--- start ---

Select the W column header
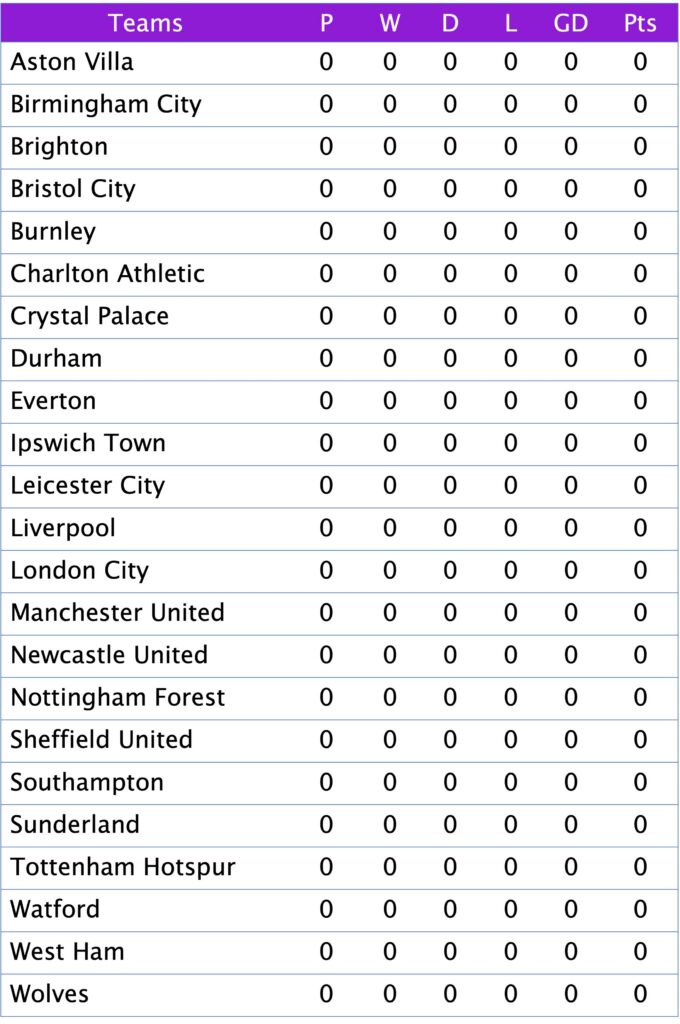 pyautogui.click(x=389, y=24)
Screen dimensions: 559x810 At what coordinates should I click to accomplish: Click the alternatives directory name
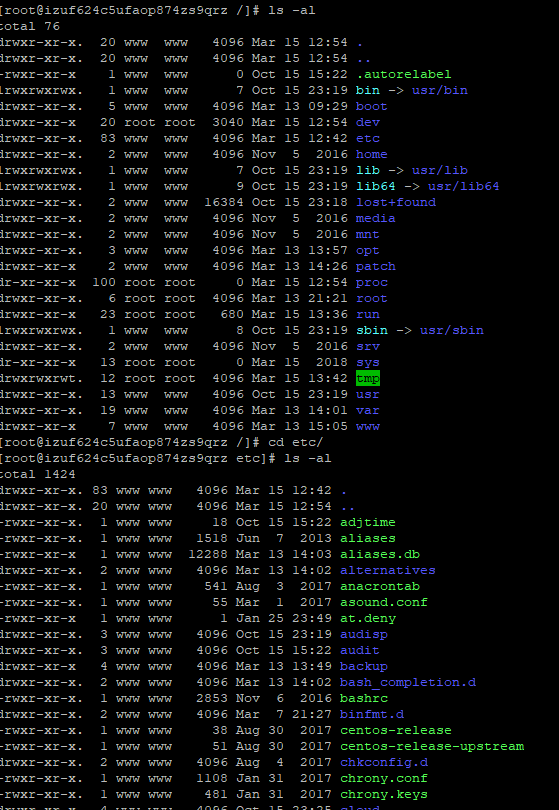[x=387, y=570]
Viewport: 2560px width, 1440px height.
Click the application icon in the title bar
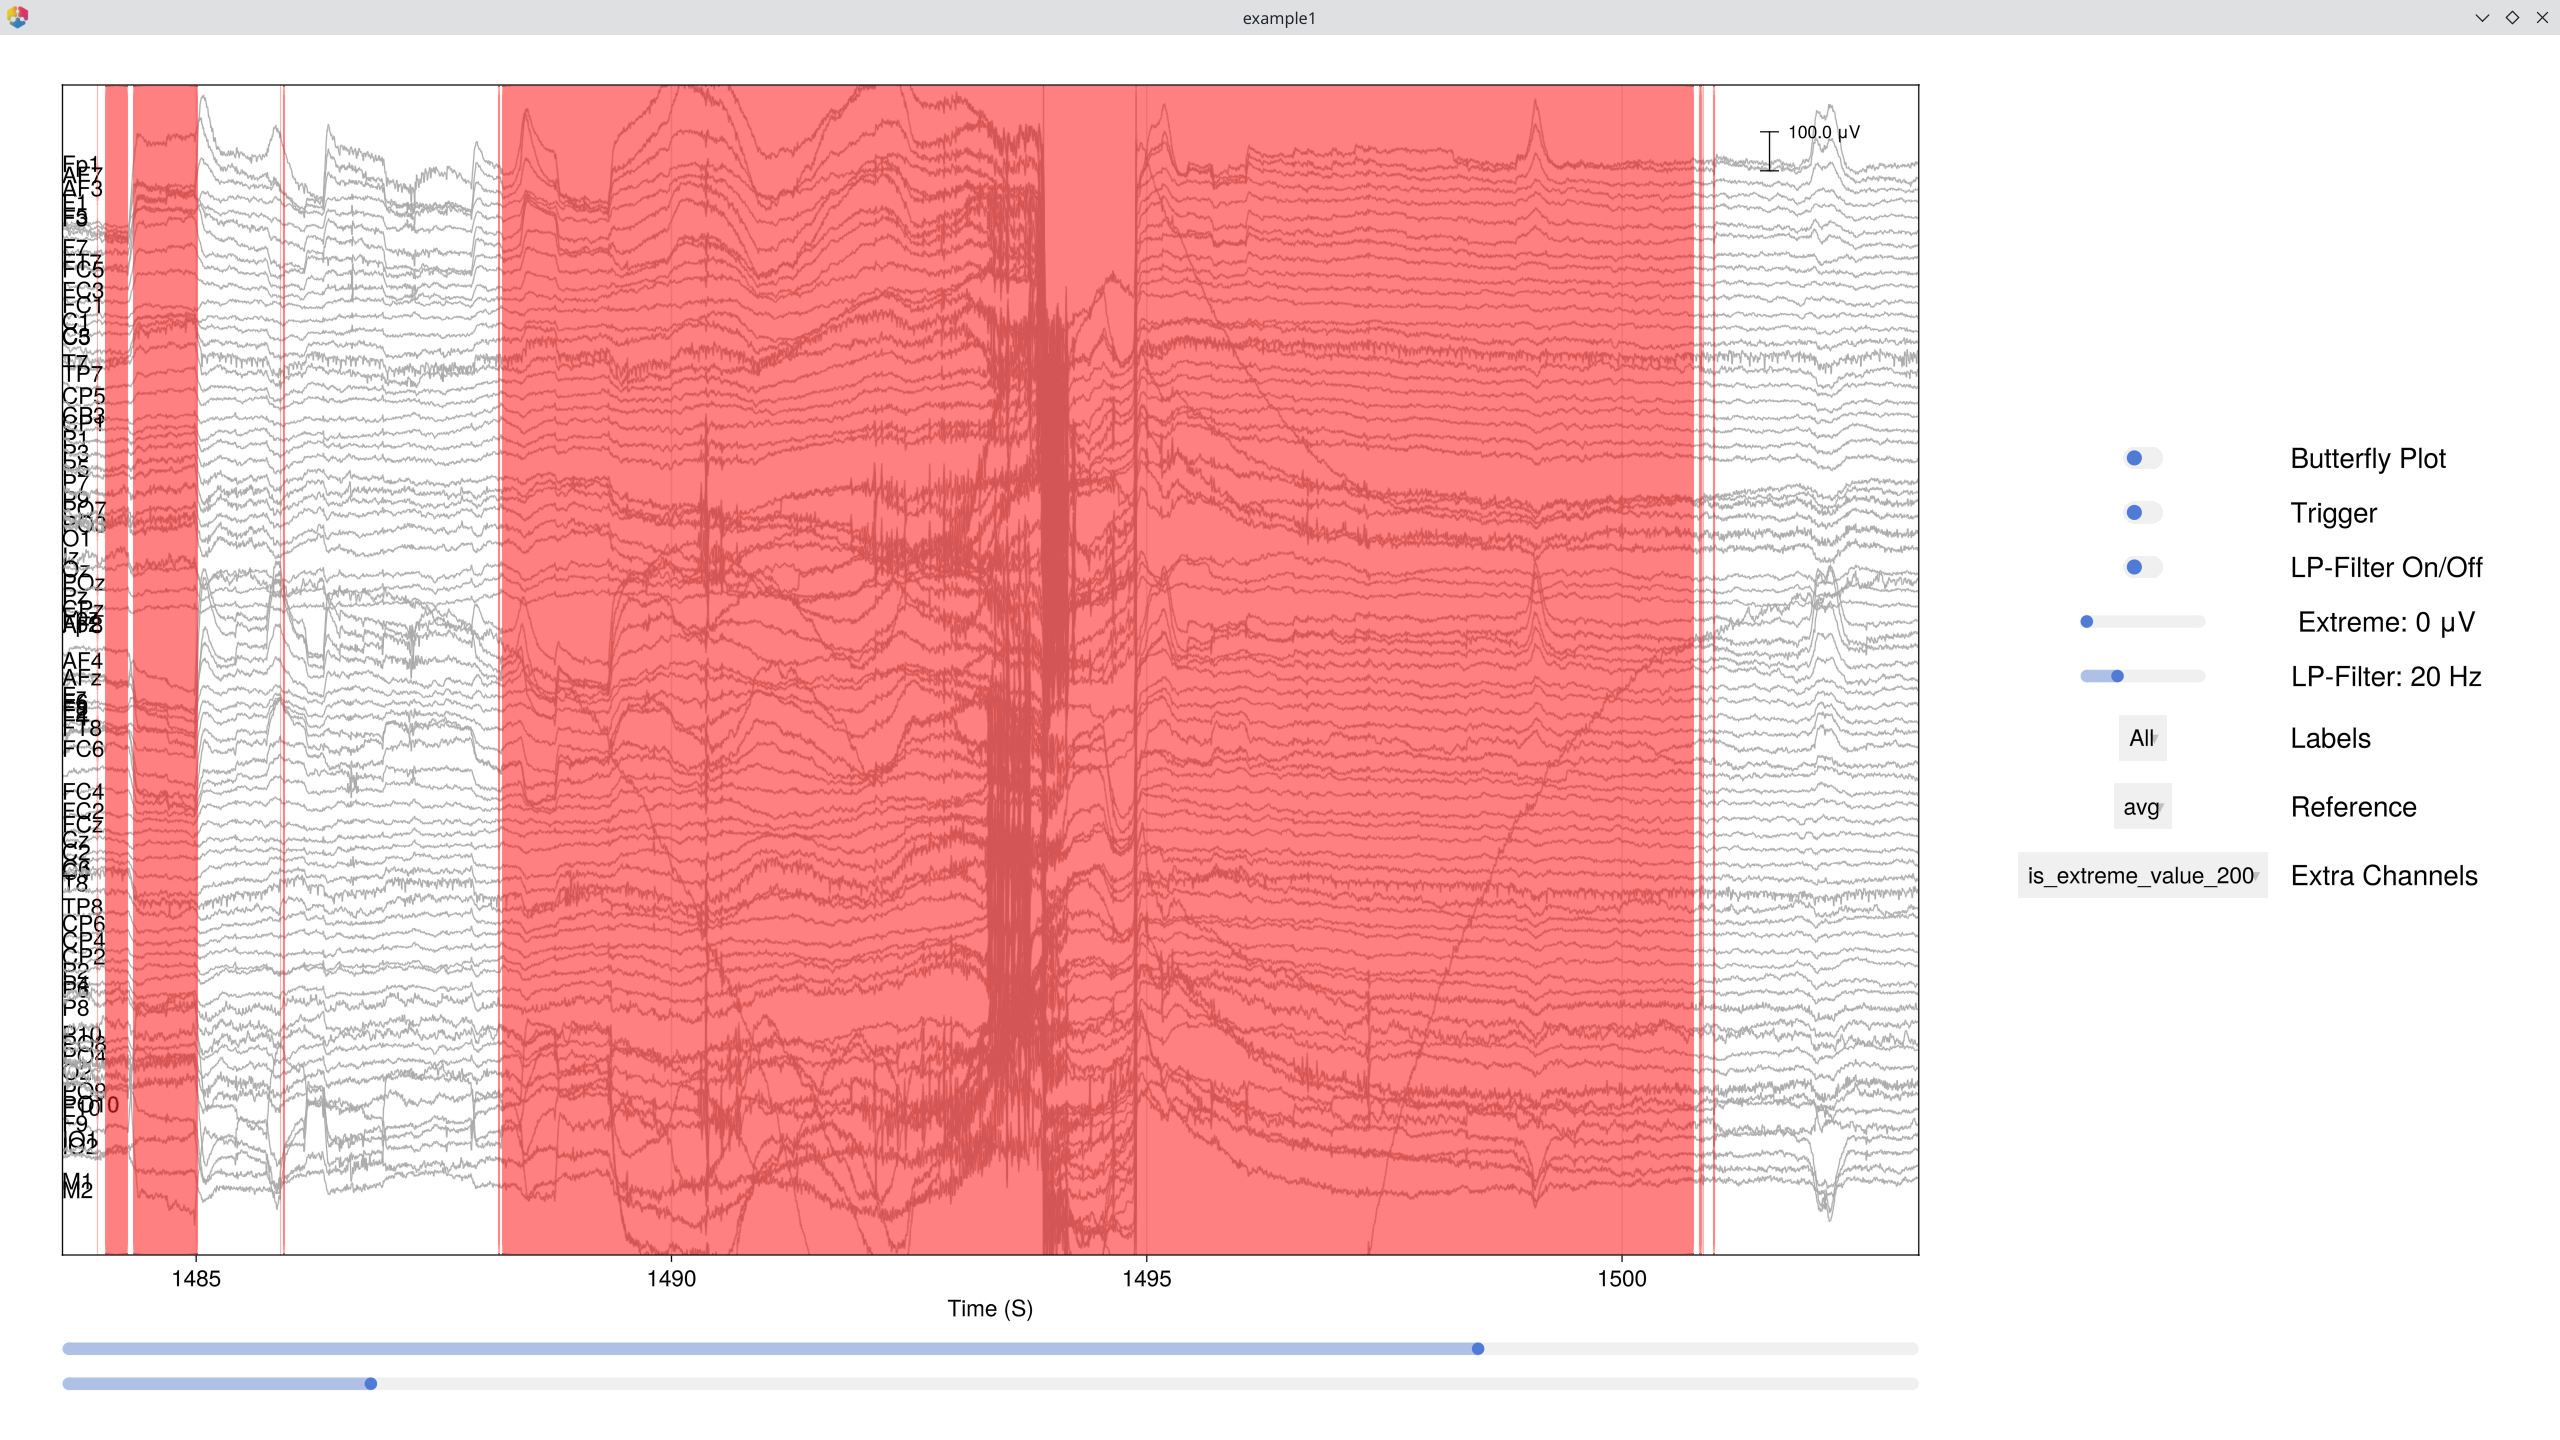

--- end ---

_THE EXERCISE:_ Render every line of the records above as a numbered list, leaving out blank lines and the pictures.

_TASK OUTPUT:_
1. Select the W column header
2.  pyautogui.click(x=389, y=24)
3. Screen dimensions: 559x810 At what coordinates should I click to accomplish: Click the alternatives directory name
4. [x=387, y=570]
5. Viewport: 2560px width, 1440px height.
6. Click the application icon in the title bar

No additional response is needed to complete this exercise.